The sun’s swirling magnetic field is at the heart of the phenomenon, and could hold the key to predicting and understanding it. That’s why scientists have been trying for decades to model solar magnetic activity in computer simulations, but it hasn’t been easy. Large-scale, low-resolution models seemed to match the sun’s behavior pretty well, but higher-resolution, small-scale models couldn’t account for what was happening at the large scale.

Now, with the help of a couple of supercomputers, scientists have created a model that works at both the small and large scales, and it might eventually help to predict the timing and intensity of solar activity. The research was published today in Science.
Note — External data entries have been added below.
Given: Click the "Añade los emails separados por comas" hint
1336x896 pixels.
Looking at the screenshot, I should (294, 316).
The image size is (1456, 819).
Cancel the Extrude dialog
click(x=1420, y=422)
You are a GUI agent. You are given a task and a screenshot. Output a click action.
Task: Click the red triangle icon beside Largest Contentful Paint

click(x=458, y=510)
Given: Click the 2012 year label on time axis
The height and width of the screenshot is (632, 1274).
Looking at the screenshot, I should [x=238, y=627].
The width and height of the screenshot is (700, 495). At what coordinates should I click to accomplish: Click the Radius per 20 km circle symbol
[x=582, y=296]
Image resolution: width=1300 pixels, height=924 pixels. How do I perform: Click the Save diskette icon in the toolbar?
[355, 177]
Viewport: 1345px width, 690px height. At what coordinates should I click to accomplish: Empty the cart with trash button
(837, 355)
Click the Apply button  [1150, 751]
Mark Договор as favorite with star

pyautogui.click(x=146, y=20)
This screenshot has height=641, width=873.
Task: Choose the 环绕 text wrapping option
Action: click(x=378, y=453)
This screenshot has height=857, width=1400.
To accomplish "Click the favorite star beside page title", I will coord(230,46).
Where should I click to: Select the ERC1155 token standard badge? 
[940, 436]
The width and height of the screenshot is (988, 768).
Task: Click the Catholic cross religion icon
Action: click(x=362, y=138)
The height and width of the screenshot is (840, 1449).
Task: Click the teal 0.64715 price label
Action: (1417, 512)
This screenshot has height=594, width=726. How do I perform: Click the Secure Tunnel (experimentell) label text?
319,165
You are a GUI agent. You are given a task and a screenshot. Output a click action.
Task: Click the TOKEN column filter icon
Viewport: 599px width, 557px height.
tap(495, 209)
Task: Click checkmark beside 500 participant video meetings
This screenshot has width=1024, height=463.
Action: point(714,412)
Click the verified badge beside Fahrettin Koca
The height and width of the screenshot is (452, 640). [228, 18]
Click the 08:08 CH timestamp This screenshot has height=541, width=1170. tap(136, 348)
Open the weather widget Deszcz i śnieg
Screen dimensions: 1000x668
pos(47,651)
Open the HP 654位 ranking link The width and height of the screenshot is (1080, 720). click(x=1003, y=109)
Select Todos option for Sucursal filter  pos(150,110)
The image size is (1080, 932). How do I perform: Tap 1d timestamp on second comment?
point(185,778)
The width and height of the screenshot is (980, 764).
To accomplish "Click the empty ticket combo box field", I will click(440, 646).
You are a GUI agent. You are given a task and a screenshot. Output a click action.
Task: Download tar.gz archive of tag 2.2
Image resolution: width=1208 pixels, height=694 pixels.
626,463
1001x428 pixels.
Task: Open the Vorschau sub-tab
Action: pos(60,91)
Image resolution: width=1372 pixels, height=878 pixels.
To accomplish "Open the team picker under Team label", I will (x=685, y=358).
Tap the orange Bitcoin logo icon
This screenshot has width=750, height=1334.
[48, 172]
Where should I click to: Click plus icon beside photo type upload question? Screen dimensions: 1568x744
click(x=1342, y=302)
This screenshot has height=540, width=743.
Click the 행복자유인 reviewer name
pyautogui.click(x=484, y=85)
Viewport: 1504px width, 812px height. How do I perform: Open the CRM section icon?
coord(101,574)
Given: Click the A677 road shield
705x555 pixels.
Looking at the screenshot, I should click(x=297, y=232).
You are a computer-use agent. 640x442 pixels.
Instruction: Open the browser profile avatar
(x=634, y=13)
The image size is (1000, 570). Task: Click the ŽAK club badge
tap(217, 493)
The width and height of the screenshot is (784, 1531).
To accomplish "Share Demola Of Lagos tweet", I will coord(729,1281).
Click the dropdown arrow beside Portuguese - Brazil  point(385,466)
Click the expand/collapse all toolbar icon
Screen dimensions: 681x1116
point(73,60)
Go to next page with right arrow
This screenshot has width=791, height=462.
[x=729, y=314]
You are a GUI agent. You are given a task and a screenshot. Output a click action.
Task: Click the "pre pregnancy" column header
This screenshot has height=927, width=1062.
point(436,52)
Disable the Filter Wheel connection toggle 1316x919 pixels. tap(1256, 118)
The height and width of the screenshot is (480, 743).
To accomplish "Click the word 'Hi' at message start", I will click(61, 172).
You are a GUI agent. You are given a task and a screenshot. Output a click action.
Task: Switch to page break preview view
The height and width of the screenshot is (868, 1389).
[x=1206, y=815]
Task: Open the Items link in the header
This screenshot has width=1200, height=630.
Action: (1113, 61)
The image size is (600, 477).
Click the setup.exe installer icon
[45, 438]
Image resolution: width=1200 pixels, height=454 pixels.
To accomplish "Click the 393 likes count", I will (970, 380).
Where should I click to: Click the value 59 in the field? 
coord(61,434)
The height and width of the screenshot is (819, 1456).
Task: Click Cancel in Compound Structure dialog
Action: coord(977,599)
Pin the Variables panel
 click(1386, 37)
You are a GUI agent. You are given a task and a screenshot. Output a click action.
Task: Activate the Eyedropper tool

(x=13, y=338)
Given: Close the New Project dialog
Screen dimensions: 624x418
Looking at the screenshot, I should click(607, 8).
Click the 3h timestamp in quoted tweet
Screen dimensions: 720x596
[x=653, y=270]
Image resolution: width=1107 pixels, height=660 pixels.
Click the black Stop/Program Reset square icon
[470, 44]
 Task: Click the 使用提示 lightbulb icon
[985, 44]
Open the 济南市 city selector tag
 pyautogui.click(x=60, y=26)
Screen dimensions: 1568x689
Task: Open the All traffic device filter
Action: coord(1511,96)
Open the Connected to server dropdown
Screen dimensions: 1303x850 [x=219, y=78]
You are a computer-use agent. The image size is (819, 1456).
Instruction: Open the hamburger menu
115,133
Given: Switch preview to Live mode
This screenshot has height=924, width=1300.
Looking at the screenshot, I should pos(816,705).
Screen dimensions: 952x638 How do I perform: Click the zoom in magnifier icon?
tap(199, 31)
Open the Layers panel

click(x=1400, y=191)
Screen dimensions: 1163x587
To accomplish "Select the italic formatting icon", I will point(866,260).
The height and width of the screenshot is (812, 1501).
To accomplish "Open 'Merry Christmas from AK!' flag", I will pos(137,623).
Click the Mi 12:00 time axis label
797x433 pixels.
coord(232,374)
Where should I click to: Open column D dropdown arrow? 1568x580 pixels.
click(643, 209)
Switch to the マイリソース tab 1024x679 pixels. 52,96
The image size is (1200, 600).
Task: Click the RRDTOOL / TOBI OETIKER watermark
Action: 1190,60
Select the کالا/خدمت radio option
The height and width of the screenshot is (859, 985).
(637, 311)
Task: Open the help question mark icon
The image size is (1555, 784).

In an interview with Popular Science, Matthias Rempel, who studies solar variability at the National Center for Atmospheric Research and is a co-author on the study, explained what the problem was.

In the past, the large-scale simulations treated the sun’s surface material as if it was viscous like honey, instead of more fluid like water. But the small-scale simulations that more accurately treated the fluid as watery didn’t generate magnetic fields that made sense.

What Rempel and his colleagues found was that, if you increase the model resolution even further, then the small-scale magnetic fields actually make the solar fluids act as if it were viscous. Sort of like how water with seaweed in it can be more difficult to swim through, Rempel says. When the team’s model accounted for this stickiness, their small-scale simulations resulted in a larger magnetic field that made sense.

“It gives some justification for the earlier models,” says Rempel, “but it also tells us, if you want to model something like the sun, we really have to account for magnetic field on all scales, and even the smallest scales of the magnetic field play a crucial role for understanding the larger scale components.”

But the simulation isn’t perfect yet. “At his point it’s still very difficult in these simulations to get something which looks like the sun,” says Rempel. The model still doesn’t recapitulate the 11-year solar cycle, but it’s a step forward.

In the future, the team hopes it refined versions of the model will help explain how the solar cycle works and how it will evolve in the future.